Corriere della Sera - Io Donna
ECCO LE OLIMPIADI, MI VIENE DA PIANGERE
sono gli ultimi giorni di olimpiadi, di corse, di tuffi, di incontri. Ciclisti, atleti, nuotatori escono a frotte dal televisore accompagnati da urletti, pianti, pettegolezzi. Chi perde la gara piange perché ha perso, chi vince piange per la commozione di aver vinto. È tutto un piagnisteo. Abbiamo visto gente che volava verso la vittoria cadere rovinosamente e rompersi le ossa. Abbiamo visto anche atleti arrivare con grande sorpresa, anche propria, primi al traguardo. E giù a piangere. L’emozione la faceva da padrona.

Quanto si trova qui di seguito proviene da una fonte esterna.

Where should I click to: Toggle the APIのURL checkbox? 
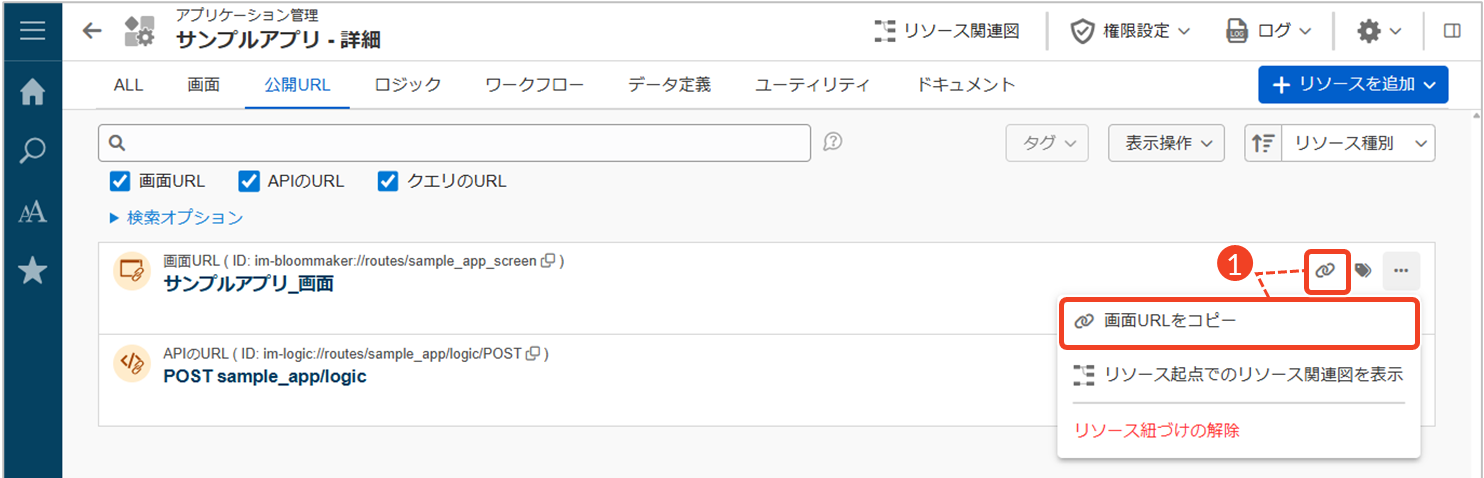[x=249, y=181]
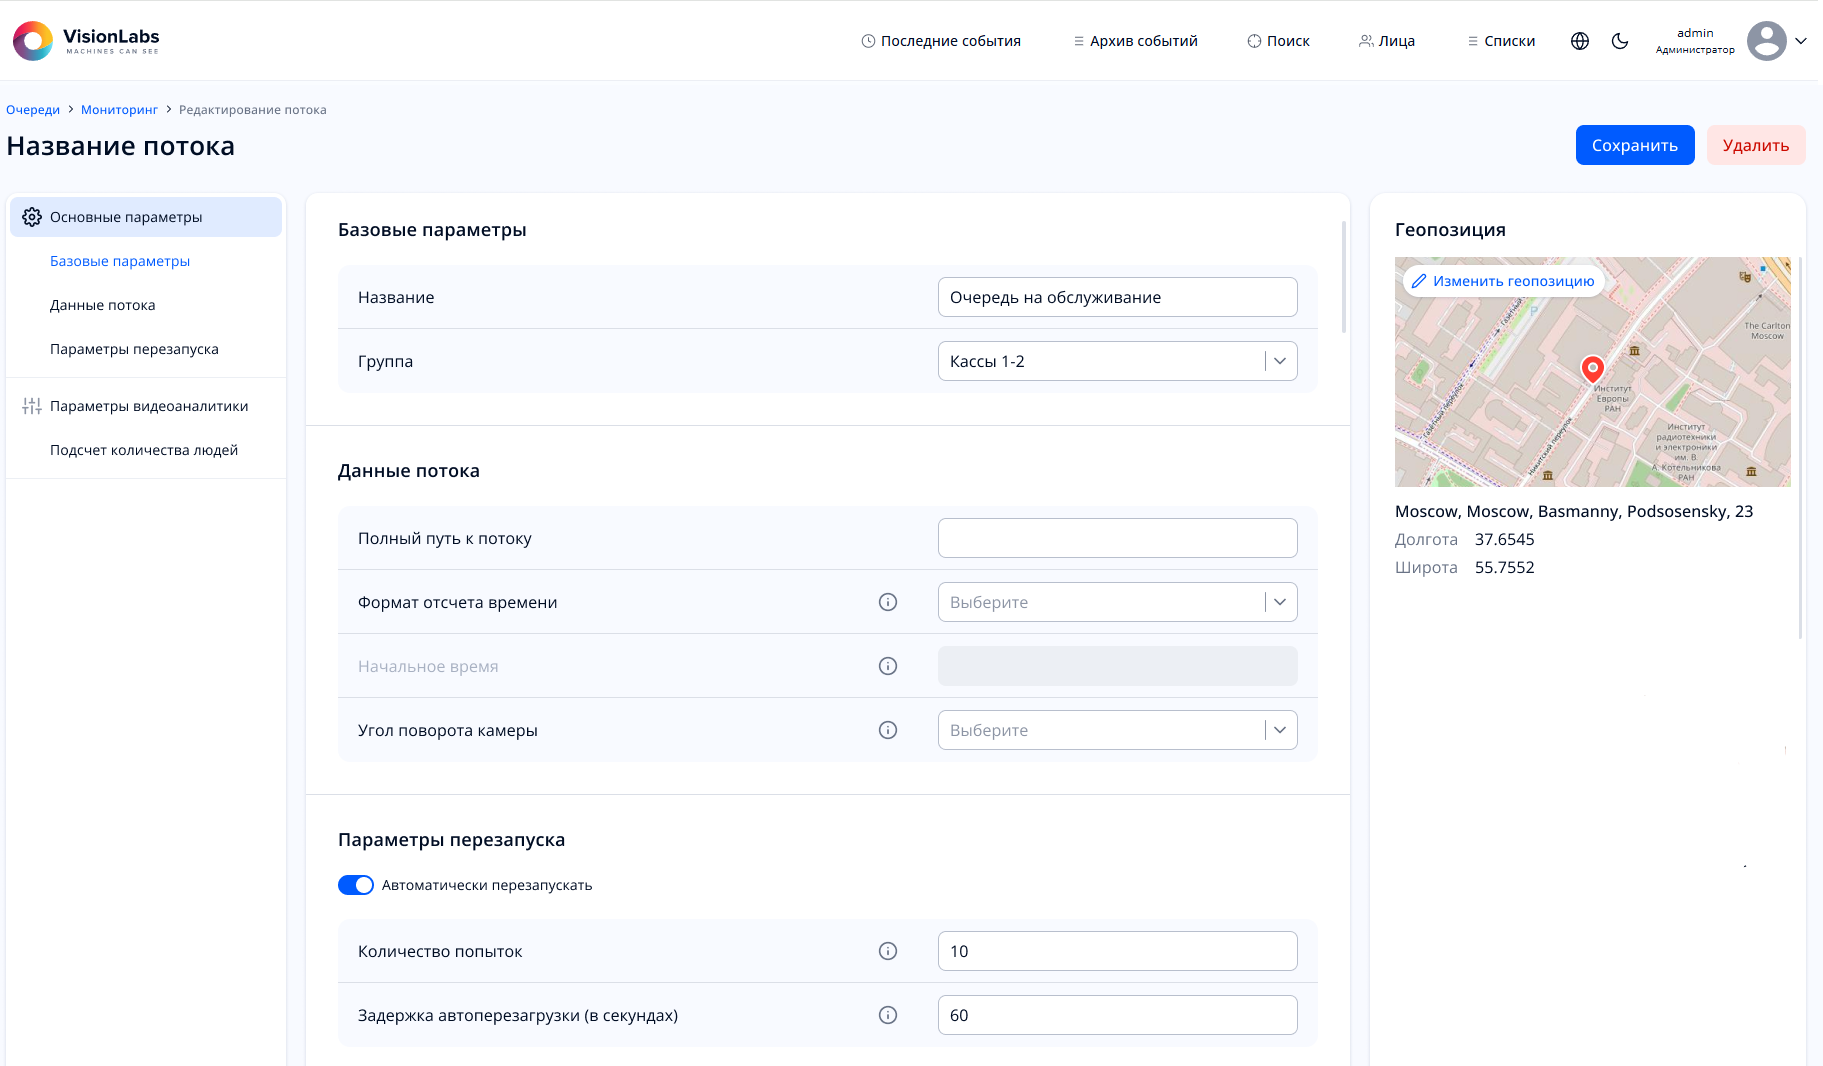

Anche negli sport che più che emozioni dovrebbero stimolare risolini, come il rugby femminile, come il beach volley. Non ridete troppo, alle Olimpiadi di Parigi, nel 1900, c’era anche il nuoto a ostacoli. I nuotatori avevano a che fare con un palo e delle barche sotto le quali dovevano nuotare. Vinse un australiano. Durò una sola edizione. Fu sostituito dal tuffo in lungo e, non ci potrete mai credere, dal nuoto sincronizzato singolo. Ma ciò che mi ha fatto più ridere in queste Olimpiadi sono i telecronisti. Non ne beccano una. Nella gara di ciclismo tenevano accuratamente nascosti i nomi dei ciclisti in testa. Ma il meglio erano i commenti. Telecronista di judo: «Basile ha fortemente voluto questa vittoria » (tutti gli altri se ne fregavano di vincere). «E ha fatto tutto da solo» (non come gli altri che chiedevano l’aiutino ai familiari). Per non parlare del telecronista della pallanuoto: «Alla fine i nostri hanno tirato fuori gli attributi». Spettacolo immondo! E se fossero state le nostre?